Aunque uno no lo sea, hacer de psicólogo para ayudar a personas vulnerables, es muy enriquecedor. Permaneces frente a ellas sin hacer nada. Solo escuchas. No pides nada. Simplemente estás. Sigues con atención su conversación. De vez en cuando les das tu opinión. No das consejos. No impones nada.
Escucharles es su recompensa. En ese momento, solo en un instante, se empoderan. Después, cuando vuelvan a su realidad, ya tendrán tiempo de desinflarse como un globo pinchado, pero mientras estás atento a sus plegarias, se sienten un poco más seguras.
Juan y Leonor son normales. No tienen una relación directa con las terapias psicológicas ni con los psiquiatras, pero les encanta ayudar a personas con problemas. Humanos que creen que han tocado fondo y que no pueden ir más abajo.
Juan y Leonor son muy empáticos, con gran capacidad de atención. Si pudiesen, montarían un gabinete de ayuda emocional para echarle un cable a los más indefensos, a los más delicados, a los más rotos.
Cada uno, desde su posición, desde el lugar en el que se encuentran, procuran ayudar al más desesperado. No lo sacan del pozo. Simplemente, le muestran el camino para que puedan volver a resurgir; sentirse seguros con los nuevos movimientos, con los nuevos escenarios.

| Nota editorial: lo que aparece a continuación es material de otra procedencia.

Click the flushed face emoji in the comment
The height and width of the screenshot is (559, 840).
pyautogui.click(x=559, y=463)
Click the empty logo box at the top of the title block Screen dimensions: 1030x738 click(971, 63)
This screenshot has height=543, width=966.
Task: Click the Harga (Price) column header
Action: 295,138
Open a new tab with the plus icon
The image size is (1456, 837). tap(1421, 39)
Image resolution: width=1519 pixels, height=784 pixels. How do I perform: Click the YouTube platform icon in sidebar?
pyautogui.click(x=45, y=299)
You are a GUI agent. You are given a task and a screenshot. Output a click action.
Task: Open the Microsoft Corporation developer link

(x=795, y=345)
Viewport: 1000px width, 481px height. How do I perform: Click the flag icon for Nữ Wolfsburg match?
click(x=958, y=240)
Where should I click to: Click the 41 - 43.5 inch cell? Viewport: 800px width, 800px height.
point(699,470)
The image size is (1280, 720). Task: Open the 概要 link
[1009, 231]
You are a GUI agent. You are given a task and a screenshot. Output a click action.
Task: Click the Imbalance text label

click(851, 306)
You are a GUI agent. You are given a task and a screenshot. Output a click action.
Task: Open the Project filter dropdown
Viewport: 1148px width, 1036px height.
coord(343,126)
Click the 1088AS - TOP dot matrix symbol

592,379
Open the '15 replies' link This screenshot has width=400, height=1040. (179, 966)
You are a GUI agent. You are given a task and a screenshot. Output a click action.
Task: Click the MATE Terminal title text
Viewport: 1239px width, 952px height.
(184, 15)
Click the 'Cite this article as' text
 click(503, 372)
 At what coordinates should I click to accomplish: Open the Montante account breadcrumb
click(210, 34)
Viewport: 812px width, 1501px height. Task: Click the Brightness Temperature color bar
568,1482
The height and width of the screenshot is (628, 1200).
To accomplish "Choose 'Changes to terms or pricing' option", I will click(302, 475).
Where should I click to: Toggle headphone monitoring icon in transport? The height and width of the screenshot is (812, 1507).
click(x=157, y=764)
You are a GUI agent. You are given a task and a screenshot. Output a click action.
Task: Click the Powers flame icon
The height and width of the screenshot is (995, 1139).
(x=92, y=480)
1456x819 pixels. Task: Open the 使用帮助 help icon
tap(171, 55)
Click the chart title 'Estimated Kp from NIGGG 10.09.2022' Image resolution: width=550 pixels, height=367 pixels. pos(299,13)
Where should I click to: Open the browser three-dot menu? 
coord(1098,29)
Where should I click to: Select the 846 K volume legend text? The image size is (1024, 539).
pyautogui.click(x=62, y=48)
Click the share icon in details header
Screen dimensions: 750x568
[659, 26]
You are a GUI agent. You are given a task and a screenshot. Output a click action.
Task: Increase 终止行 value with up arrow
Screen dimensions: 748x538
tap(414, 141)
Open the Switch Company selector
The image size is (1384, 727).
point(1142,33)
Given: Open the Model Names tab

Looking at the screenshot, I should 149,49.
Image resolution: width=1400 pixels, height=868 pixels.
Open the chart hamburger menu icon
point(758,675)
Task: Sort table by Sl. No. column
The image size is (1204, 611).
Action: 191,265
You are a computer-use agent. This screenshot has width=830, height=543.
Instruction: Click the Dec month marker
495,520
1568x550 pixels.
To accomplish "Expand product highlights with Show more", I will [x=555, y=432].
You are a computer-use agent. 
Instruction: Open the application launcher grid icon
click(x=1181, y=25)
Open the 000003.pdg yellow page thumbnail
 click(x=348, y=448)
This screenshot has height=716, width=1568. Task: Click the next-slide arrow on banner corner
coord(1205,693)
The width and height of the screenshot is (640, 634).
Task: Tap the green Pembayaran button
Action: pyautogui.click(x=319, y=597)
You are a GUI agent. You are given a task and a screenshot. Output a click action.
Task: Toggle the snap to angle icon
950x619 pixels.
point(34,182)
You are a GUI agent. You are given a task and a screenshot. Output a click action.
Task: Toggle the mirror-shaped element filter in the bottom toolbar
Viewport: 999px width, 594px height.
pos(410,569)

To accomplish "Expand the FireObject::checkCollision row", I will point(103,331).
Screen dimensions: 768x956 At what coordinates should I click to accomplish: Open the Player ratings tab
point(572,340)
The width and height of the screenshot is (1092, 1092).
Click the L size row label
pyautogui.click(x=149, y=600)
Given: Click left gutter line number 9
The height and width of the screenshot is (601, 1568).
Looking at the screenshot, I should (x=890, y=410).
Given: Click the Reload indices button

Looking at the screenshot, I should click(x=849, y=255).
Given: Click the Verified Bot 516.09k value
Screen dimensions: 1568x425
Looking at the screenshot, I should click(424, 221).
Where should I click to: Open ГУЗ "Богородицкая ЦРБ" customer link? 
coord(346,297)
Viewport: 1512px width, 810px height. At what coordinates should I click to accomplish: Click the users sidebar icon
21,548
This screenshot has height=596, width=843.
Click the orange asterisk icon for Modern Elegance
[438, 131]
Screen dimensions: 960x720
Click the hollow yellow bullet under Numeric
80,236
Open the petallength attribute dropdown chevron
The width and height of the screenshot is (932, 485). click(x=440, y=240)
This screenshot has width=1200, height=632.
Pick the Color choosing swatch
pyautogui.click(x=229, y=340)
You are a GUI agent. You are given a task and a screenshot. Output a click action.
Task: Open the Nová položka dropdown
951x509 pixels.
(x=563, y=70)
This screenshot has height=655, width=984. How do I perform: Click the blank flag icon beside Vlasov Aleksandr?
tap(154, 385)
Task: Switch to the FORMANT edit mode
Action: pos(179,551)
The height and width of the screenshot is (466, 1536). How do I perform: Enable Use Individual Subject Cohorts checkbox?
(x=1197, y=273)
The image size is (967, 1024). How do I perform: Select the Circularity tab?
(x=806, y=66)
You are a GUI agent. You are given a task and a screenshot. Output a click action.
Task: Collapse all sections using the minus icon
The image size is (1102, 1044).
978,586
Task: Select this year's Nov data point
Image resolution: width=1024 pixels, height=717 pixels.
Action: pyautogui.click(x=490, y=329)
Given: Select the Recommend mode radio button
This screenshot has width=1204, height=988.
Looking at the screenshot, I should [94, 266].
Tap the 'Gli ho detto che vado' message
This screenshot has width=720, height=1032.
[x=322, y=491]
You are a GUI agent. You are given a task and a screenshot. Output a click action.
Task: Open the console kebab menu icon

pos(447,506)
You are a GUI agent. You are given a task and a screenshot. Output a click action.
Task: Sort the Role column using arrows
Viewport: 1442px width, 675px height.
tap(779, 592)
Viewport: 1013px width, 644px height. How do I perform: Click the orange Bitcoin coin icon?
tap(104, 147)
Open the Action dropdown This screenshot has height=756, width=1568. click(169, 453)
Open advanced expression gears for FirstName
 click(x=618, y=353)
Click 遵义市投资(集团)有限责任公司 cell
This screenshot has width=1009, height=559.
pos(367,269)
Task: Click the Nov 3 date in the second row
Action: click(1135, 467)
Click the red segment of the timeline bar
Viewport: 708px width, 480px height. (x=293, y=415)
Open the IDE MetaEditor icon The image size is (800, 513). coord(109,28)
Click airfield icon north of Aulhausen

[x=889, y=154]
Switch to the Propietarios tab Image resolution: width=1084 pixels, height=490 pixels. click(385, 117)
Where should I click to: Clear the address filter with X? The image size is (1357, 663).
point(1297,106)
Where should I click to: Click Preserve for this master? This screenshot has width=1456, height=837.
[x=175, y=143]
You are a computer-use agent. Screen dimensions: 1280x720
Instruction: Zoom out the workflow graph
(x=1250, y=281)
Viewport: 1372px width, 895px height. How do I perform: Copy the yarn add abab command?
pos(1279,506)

No son magos. No tienen una barita mágica que haga desaparecer los dolores del alma. Tan solo se dedican a observar con calma y aplomo porque es posible que, en algún momento, descubran por donde entra ese rayo de luz que pueda iluminar el camino de sus «desesperados».
Juan y Leonor seguirán estando ahí para ayudar a las personas que necesiten una oreja que les escuche.